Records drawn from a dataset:
• • • •
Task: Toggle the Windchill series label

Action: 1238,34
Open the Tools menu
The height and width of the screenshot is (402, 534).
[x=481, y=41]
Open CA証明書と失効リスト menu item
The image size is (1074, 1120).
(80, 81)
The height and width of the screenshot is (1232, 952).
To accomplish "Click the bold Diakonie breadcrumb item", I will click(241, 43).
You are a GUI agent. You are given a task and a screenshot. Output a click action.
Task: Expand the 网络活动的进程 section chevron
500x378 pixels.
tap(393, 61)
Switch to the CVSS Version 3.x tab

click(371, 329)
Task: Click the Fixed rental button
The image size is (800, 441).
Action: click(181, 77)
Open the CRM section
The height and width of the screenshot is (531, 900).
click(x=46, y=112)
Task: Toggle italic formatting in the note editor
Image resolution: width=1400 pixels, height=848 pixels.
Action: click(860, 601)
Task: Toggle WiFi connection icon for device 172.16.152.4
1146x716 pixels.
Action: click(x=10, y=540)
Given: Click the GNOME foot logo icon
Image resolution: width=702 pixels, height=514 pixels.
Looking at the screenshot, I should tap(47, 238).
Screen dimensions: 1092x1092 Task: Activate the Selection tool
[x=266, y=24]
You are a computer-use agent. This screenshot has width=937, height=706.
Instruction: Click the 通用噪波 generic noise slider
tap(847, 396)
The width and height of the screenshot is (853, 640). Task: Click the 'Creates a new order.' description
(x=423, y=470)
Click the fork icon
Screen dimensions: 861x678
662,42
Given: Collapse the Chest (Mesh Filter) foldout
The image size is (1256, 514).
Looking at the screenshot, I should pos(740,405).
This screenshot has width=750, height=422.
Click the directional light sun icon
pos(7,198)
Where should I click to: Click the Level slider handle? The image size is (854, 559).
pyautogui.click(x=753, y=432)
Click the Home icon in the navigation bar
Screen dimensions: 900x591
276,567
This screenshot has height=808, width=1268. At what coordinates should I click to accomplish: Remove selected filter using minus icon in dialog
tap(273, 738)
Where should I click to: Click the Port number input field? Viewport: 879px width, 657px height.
• • • •
**EXERCISE AIM**: Could you transcribe the entries exactly, from the first line through the line containing "Task: Toggle WiFi", and give nothing more?

**SOLUTION BELOW**:
Task: Toggle the Windchill series label

Action: 1238,34
Open the Tools menu
The height and width of the screenshot is (402, 534).
[x=481, y=41]
Open CA証明書と失効リスト menu item
The image size is (1074, 1120).
(80, 81)
The height and width of the screenshot is (1232, 952).
To accomplish "Click the bold Diakonie breadcrumb item", I will click(241, 43).
You are a GUI agent. You are given a task and a screenshot. Output a click action.
Task: Expand the 网络活动的进程 section chevron
500x378 pixels.
tap(393, 61)
Switch to the CVSS Version 3.x tab

click(371, 329)
Task: Click the Fixed rental button
The image size is (800, 441).
Action: click(181, 77)
Open the CRM section
The height and width of the screenshot is (531, 900).
click(x=46, y=112)
Task: Toggle italic formatting in the note editor
Image resolution: width=1400 pixels, height=848 pixels.
Action: click(860, 601)
Task: Toggle WiFi connection icon for device 172.16.152.4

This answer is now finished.